Your task ::
Within the data below, copy each line where the string "computer" is found.

--- START ---

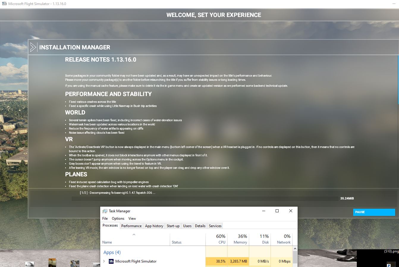Expand the Microsoft Flight Simulator process row
The height and width of the screenshot is (267, 399).
[104, 261]
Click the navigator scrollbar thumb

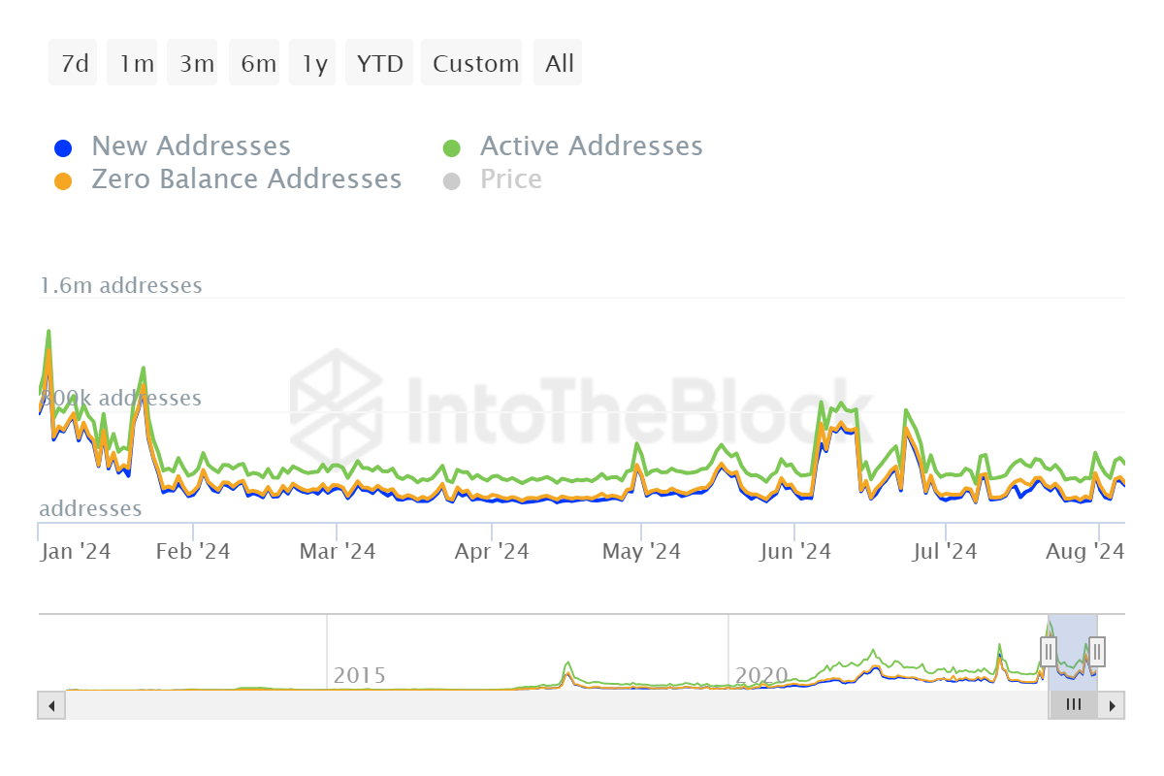coord(1073,705)
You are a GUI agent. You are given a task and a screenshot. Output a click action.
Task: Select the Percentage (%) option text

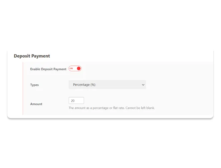click(84, 85)
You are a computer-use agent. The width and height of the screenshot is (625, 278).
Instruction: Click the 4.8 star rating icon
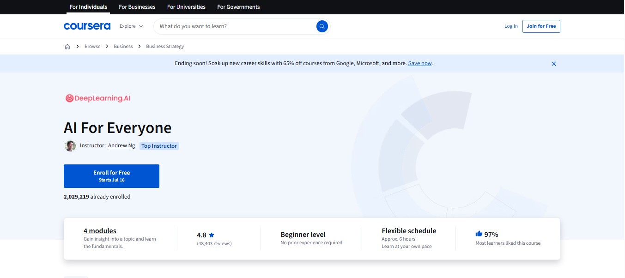212,235
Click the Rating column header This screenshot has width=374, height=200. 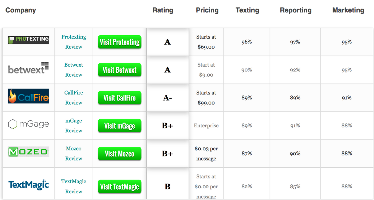pyautogui.click(x=163, y=10)
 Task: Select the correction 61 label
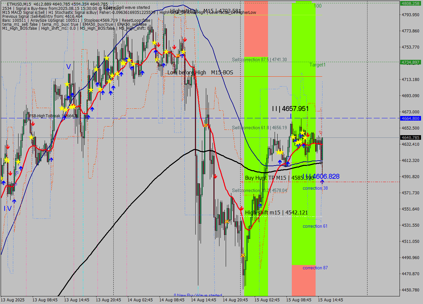pyautogui.click(x=315, y=226)
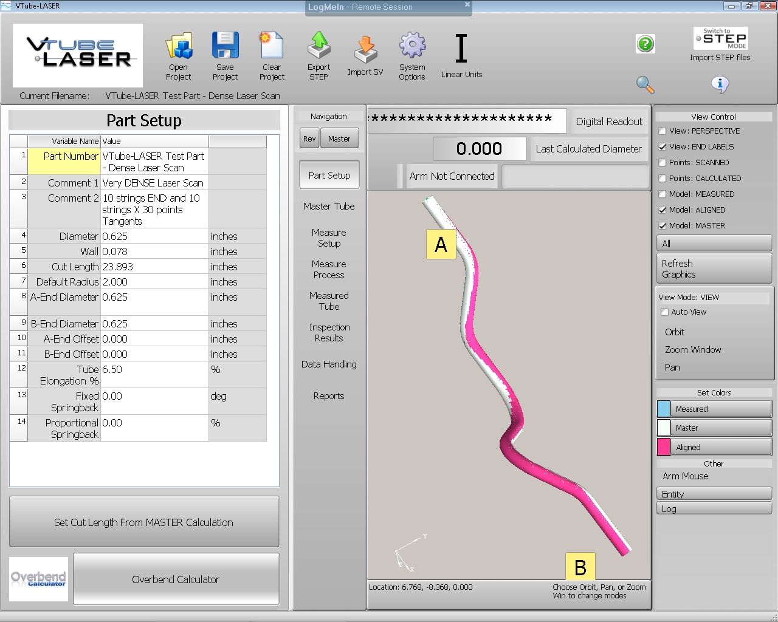The image size is (778, 622).
Task: Open the Master Tube navigation item
Action: pyautogui.click(x=329, y=207)
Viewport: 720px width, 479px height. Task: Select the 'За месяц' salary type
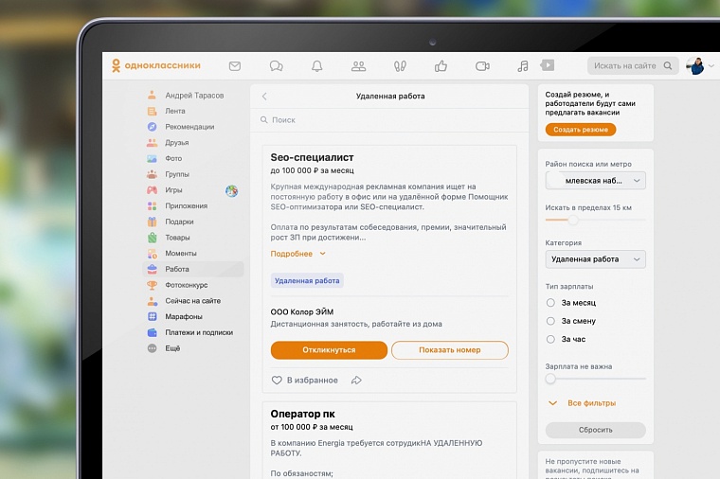tap(551, 303)
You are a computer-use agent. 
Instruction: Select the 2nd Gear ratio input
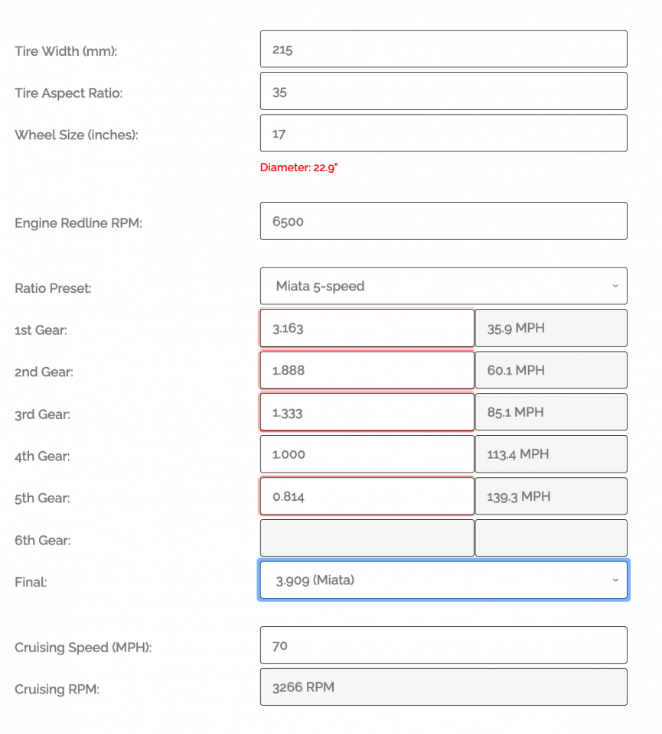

--- END ---

Completed exercise ::
You are a computer-use agent. The width and height of the screenshot is (625, 278).
You are a computer-use agent. 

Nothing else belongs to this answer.